The film is comprised of vignettes with the barest whispers of an over-arching plot. Anytime the plot engine revs up, the film immediately takes a detour that makes little sense. For example, after discovering that his family’s funds are dwindling and there is little in the way of income, Pete decides to take his wife to a resort hotel in the California mountains. In the midst of the minimal plot, Pete and Debbie decide to read their grounded daughter’s Facebook page through her Ipad and learn that a fellow student is bullying her online, Debbie then confronts this student which leads to a humorous if utterly pointless set of confrontations with his mother (Melissa McCarthy). It’s moments and tangents like these that make a viewer feel as if Apatow was just utterly unwilling to cut out any ideas he had in regard to the script. We began to see signs of this in Funny People (even in Knocked Up in a smaller sense), but This Is 40 is utterly egregious in its flabbiness and everything is resolved in such an unsatisfying matter that by the end, you wonder why we even took this cinematic trip at all when it was all so unfocused.
In terms of its most glaringly negative qualities, This Is 40 is simply not very funny. The script never really takes off at any point.
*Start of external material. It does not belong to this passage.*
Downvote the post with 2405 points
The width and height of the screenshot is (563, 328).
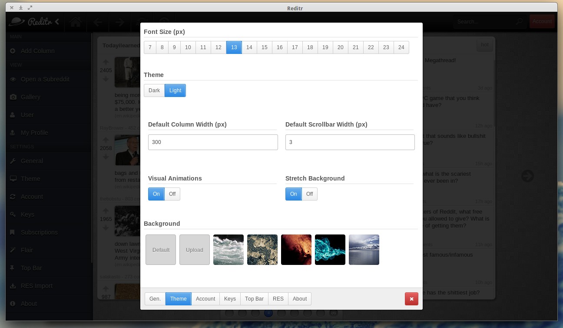click(x=106, y=79)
For their part, Rudd and Mann do the best with the material that they can, and they look like they’re having fun, revisiting characters that they’re clearly comfortable with, it’s a shame the material is so aimless that they have nothing to work with. Unfortunately, Apatow’s daughters, thrust to the forefront, aren’t really up to the task of the material presented in front of them. Iris Apatow, as cute as she is, comes across as the sitcom daughter saying things she doesn’t understand, like something out of a dirty version of Full House, that would have been a darling in the early 90′s, but it’s 2012 and it’s the kind of hacky indulgence that Apatow usually knows better than to avoid. The supporting characters fare little better, in another aimless subplot thats never truly resolved: Megan Fox and Charlyne Yi play shopkeepers that work for Debbie, one of which is stealing money from the store and Debbie is trying to determine who may be the culprit. Fox has at least improved her acting since her Transformers days, but Yi is simply atrocious and stops the film dead in its tracks whenever she’s on-screen. Chris O’Dowd plays a funny, if underwritten character that works for Pete at the record label who could have deleted from the film altogether and no one would have been the wiser, and Jason Segel returns to play his self-named character from Knocked Up, now a personal trainer that works with Debbie and who also must have had a brain injury that removed any of the humor that his character once-held.
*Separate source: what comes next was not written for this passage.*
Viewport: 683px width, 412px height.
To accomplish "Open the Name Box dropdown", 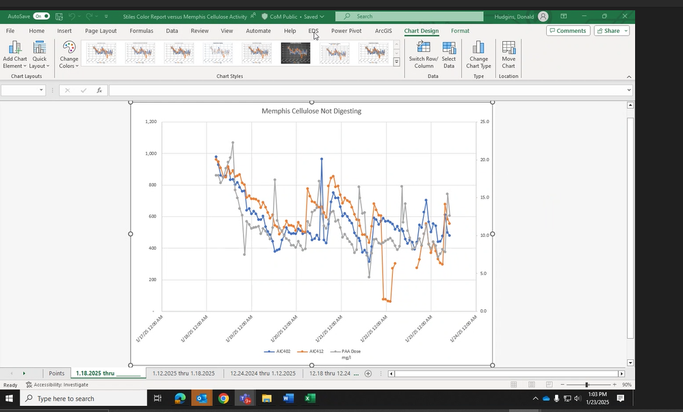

In fact, the only member of the cast who comes out a winner, if it is possible to do so, is Albert Brooks who is able to bring poise and a fake sense of confidence while being saddled with a wife he is afraid will leave him at every turn and a set of triplets that he can’t tell apart without giving them different haircuts. His interactions with Rudd and Mann are a real highlight, and the more I saw of him throughout the film, the more I wish Apatow would have written a script focused on this character as he’s probably the best fleshed out member of the bunch. It doesn’t hurt that Brooks is an amazing actor in his own right, he even gets the films best monologue towards its conclusion, touching stuff, I wish there was more of it.
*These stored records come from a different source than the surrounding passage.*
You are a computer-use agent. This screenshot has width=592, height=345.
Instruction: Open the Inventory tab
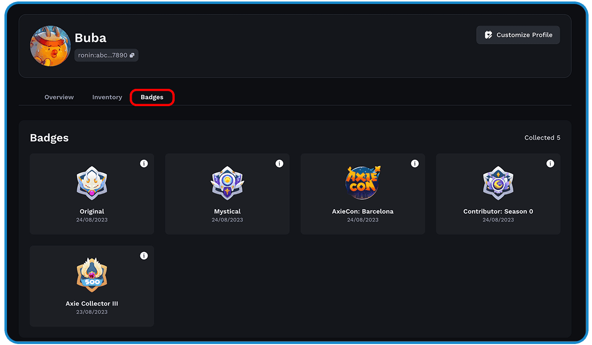107,97
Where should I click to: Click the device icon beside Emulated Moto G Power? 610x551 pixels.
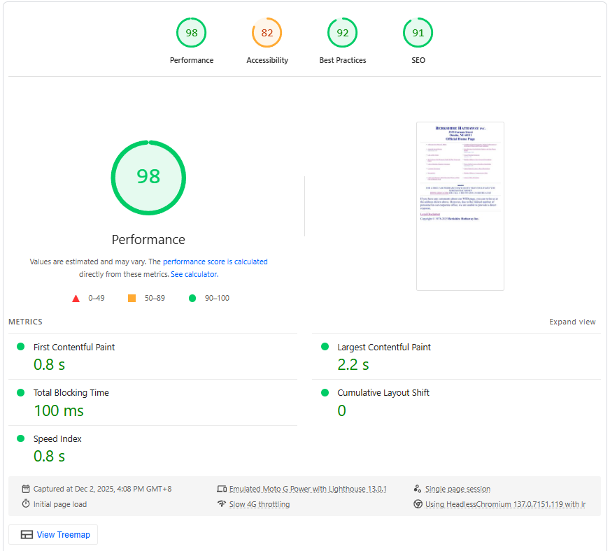tap(222, 489)
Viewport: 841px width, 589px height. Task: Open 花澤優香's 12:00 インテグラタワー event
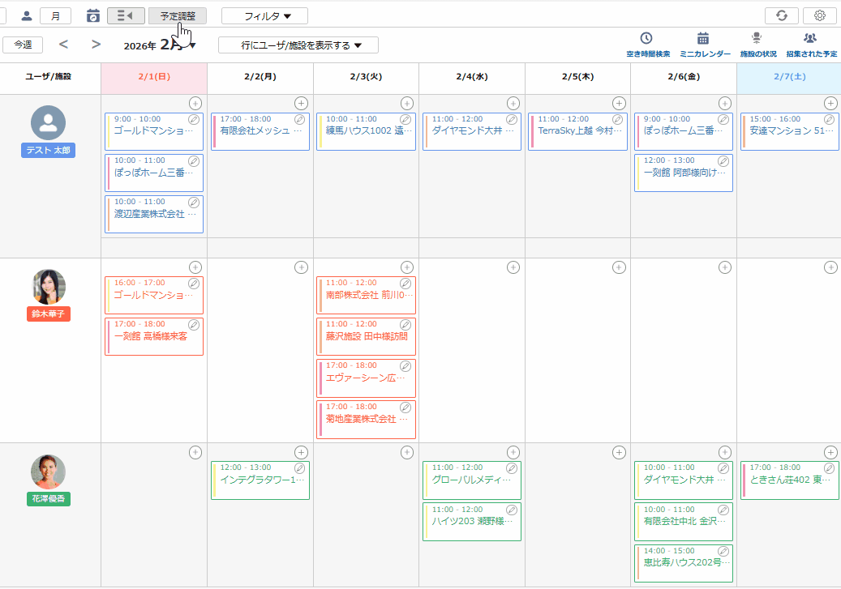[255, 480]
Judd Apatow is a fine film-maker, and has produced some really compelling work in a genre devoid of much depth these days. It’s disappointing to see him take such a step back, but perhaps this will be the sign he needs to finally leave the wife and kids at home and get back to the kind of comedy that people outside of his neighborhood can relate to. It’s clear that he was shooting for some kind of grand statement about aging and the relationships we build with our significant others long after the honeymoon period is over. Unfortunately the finished product resembles something more akin to anecdotes.
I give it 1.5 out of 4 stars (or a D+ if you prefer).